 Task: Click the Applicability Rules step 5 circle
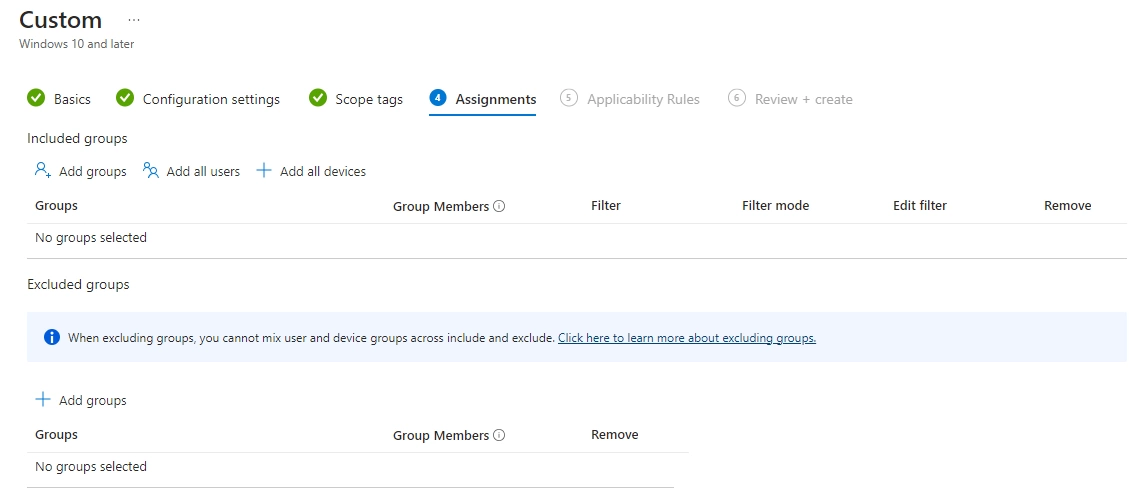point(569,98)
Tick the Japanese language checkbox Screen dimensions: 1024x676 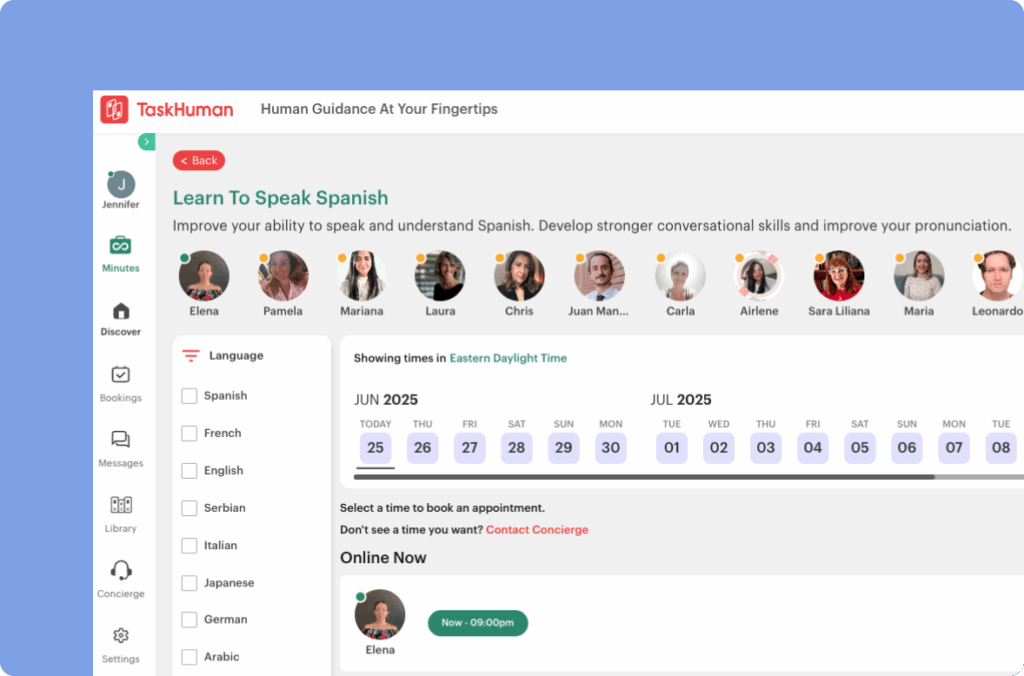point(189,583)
====================
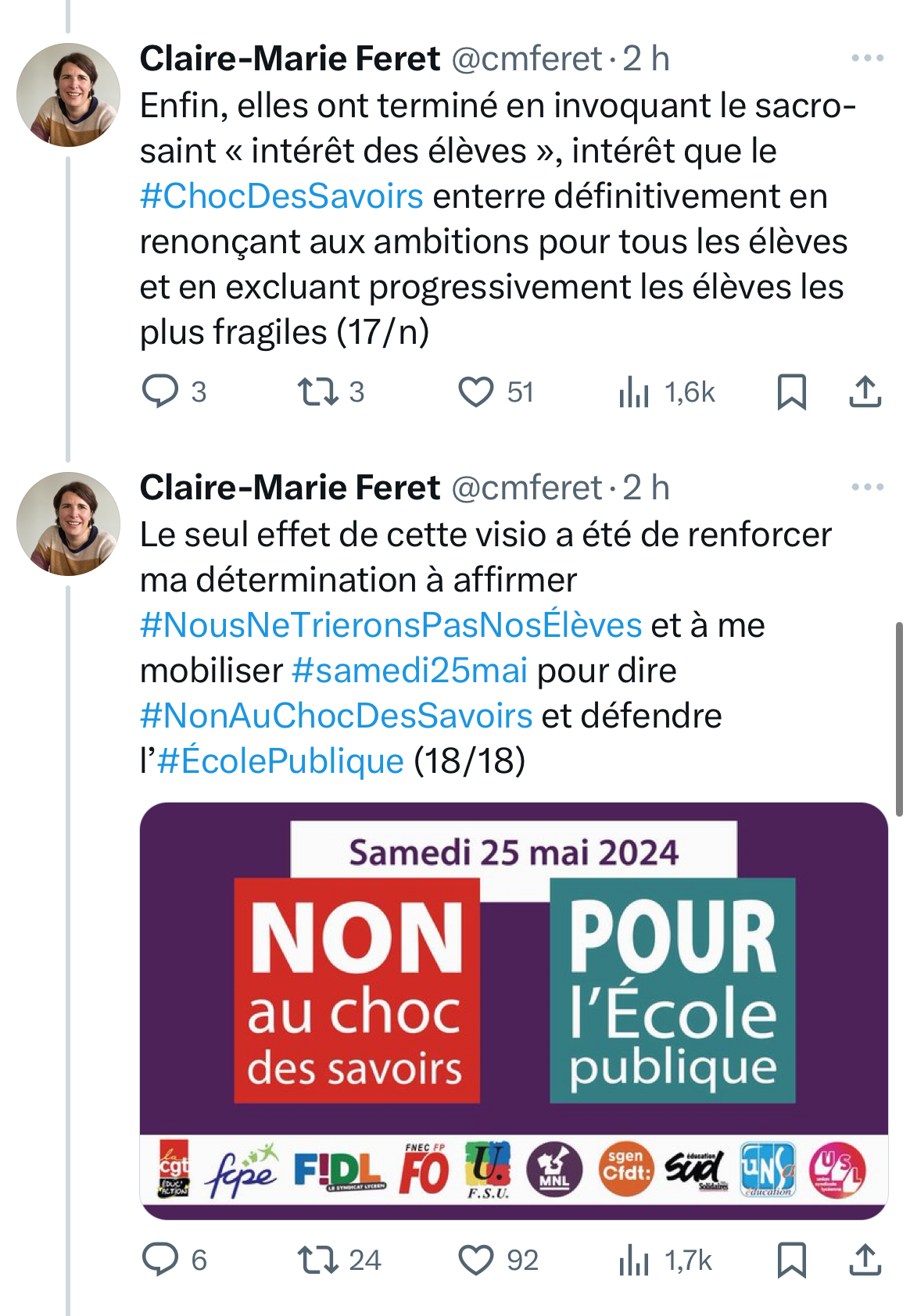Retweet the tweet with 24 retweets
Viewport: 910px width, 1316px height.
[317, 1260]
====================
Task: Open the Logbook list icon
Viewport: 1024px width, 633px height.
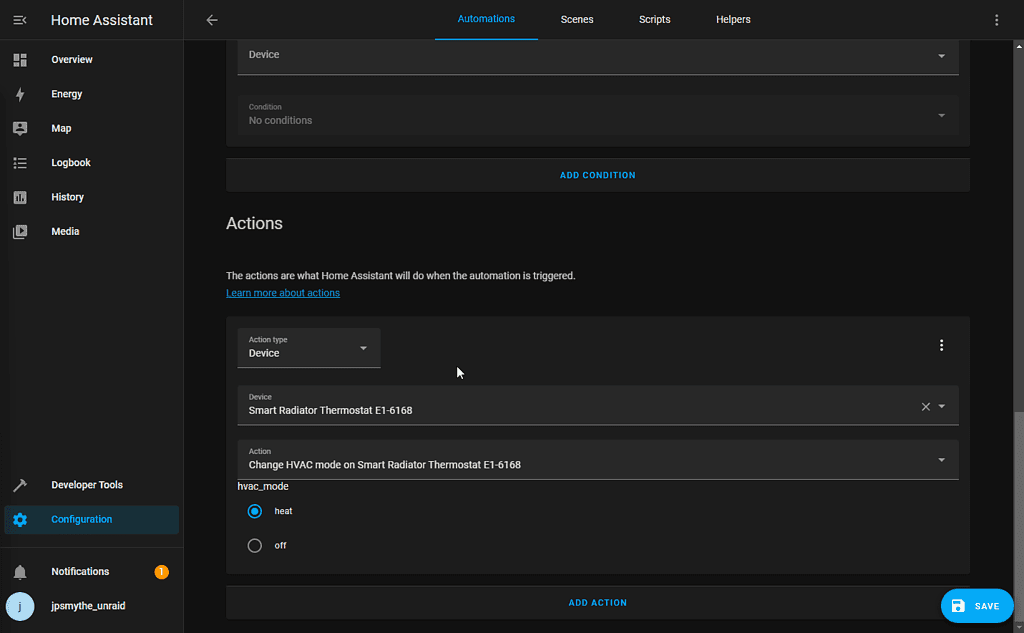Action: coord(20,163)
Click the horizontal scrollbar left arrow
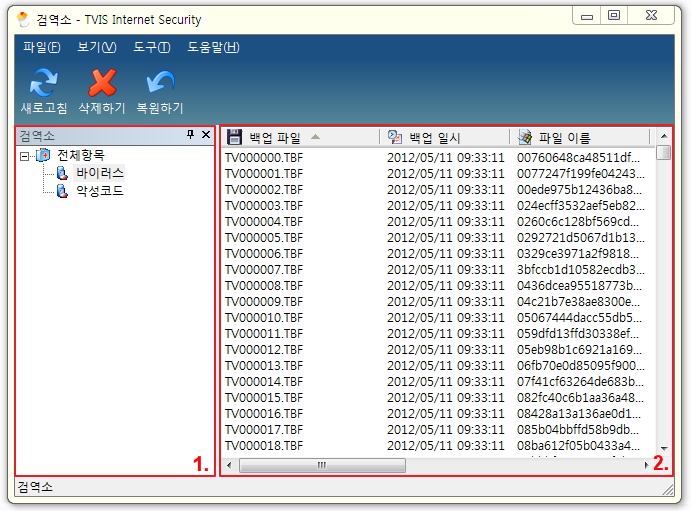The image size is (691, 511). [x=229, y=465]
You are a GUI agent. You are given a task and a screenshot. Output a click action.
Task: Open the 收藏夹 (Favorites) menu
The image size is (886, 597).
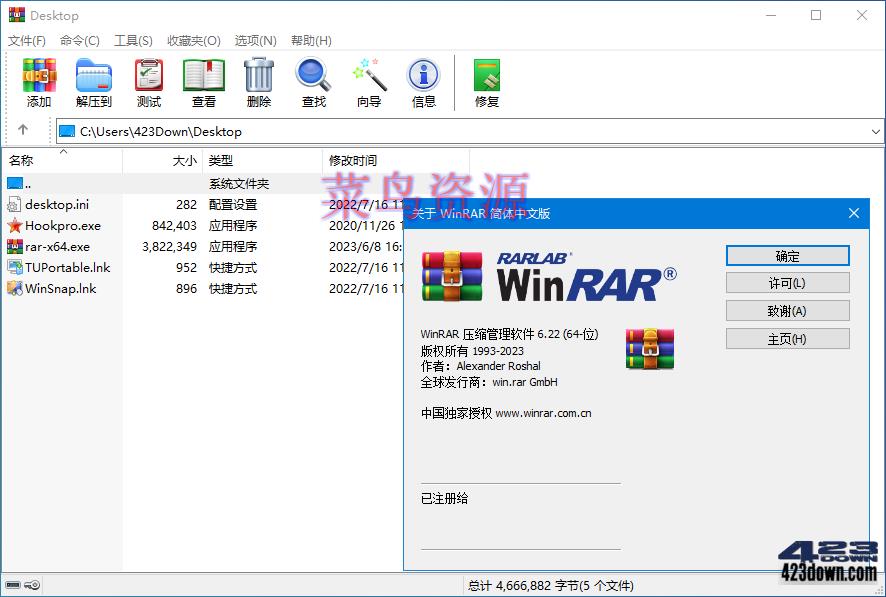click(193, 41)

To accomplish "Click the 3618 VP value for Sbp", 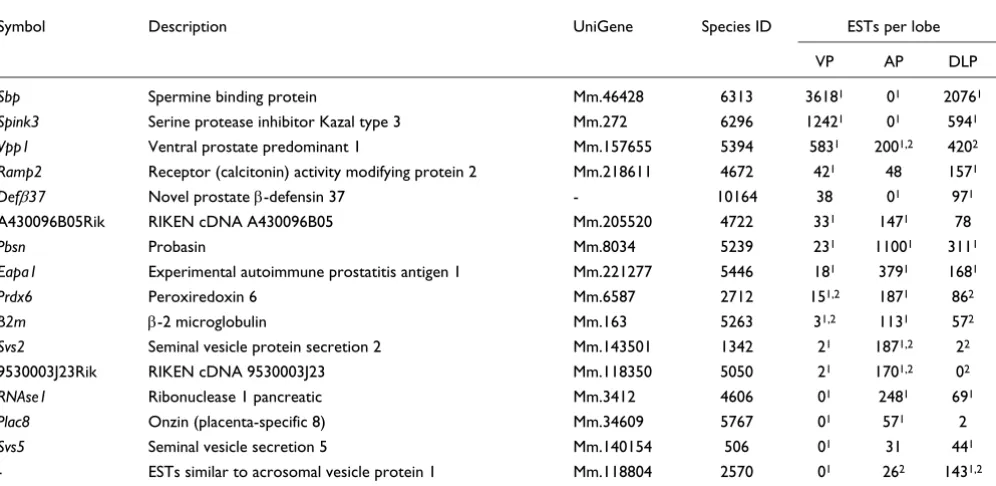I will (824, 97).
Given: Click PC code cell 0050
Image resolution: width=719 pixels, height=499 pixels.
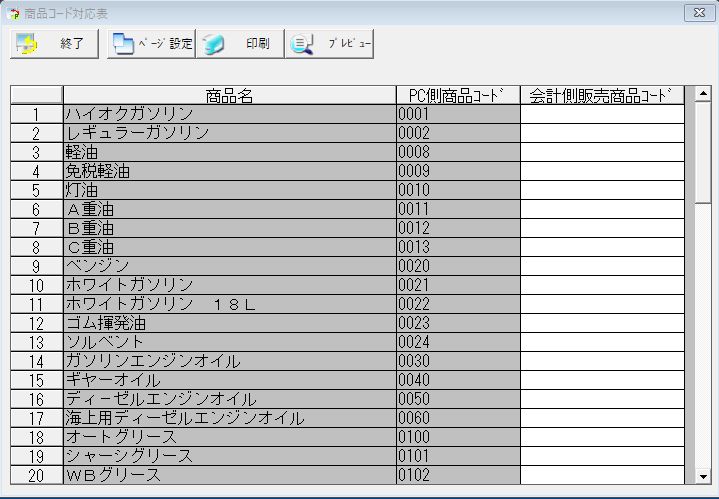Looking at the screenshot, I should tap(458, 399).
====================
WHAT TO WORK ON: Go through the entries above and copy each line holding the string "Open".

RESPONSE TO THE EXERCISE:
Task: Open the Logbook list icon
Task: Open the 收藏夹 (Favorites) menu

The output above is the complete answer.